I got an email this morning from a student who was investigating sustainability in rural libraries. I sent him to the usual places like the The Center for the Study of Rural Librarianship and ALA’s resources for rural libraries but it got me thinking about sustainability generally. The whole tech boom and the “everything is on the internet” idea, really doesn’t affect most rural libraries that much. Sure, there are some communities that are thinking of ditching their libraries as a cost-cutting measure, but libraries still have a strong place in rural communities, often as the only access point to the internet and reading material for adults, young adults and children. They aren’t going anywhere.

They are, however, having a very hard time keeping up technologically and that’s where groups like MaintainIT come in. I have mentioned them before, I am on their steering committee. They’re a project of TechSoup, funded by the Gates Foundation. There are people from WebJunction on the committee. It’s a little bit of the usual suspects. I came to San Francisco for our once a year meeting where we talked about what the next year of the project is going to be like and what has happened so far.

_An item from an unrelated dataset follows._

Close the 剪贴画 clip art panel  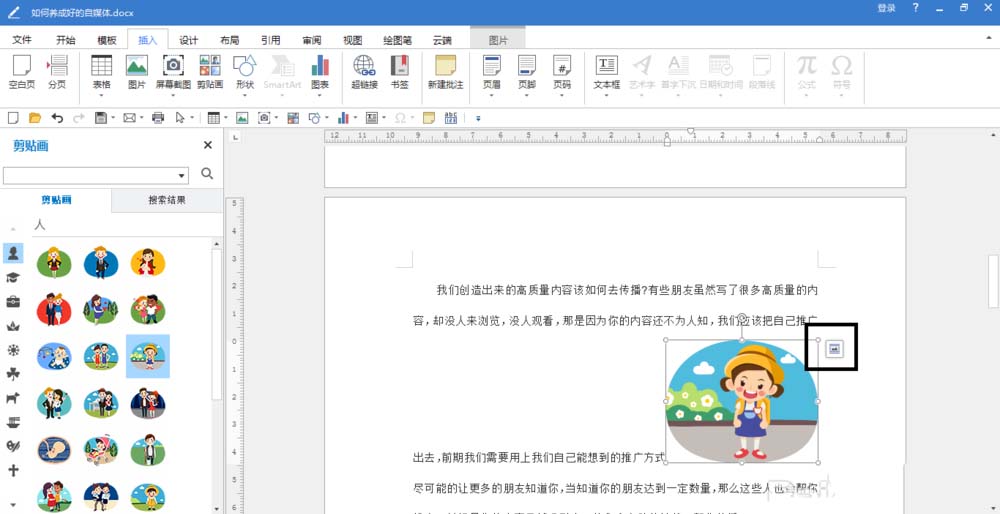click(x=208, y=145)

MaintainIT, if you don’t know, created “cookbooks” for libraries that gives them assistance with teachnical issues. You can go download them or look at them, they’re free. They’re even Creative Commons licensed so you can repurpose them and use them however you want to. They’re very well done and very informative.

It’s a neat project and yet has a few immediate problems. One, the idea of repurposing doesn’t really go far when what you have to work with is a PDF and you’re dealing with libraries who have never heard of the Creative Commons. Two, the cute language sometimes gets in the way of the really sound and solid technical advice these cookbooks have. Three, each year of the grant program that created this project focuses on different-sized libraries meaning the project doesn’t cohere around a specific userbase. It also serves 18 states, not fifty. Vermont is not one of the states it serves. Neither is Maine. California is one. So, while I really like the project, it’s gotten me very contemplative about sustainability. You see, the grant ends next year. And, like every single grant-funded project that happens in libraries, the big question at this point is “How do we continue to make an impact when we no longer have any staff or funding for it?” And that’s when you hit the idea of community. And that’s where libraries have something sustainable and grant-funded projects, even the best-meaning ones, don’t.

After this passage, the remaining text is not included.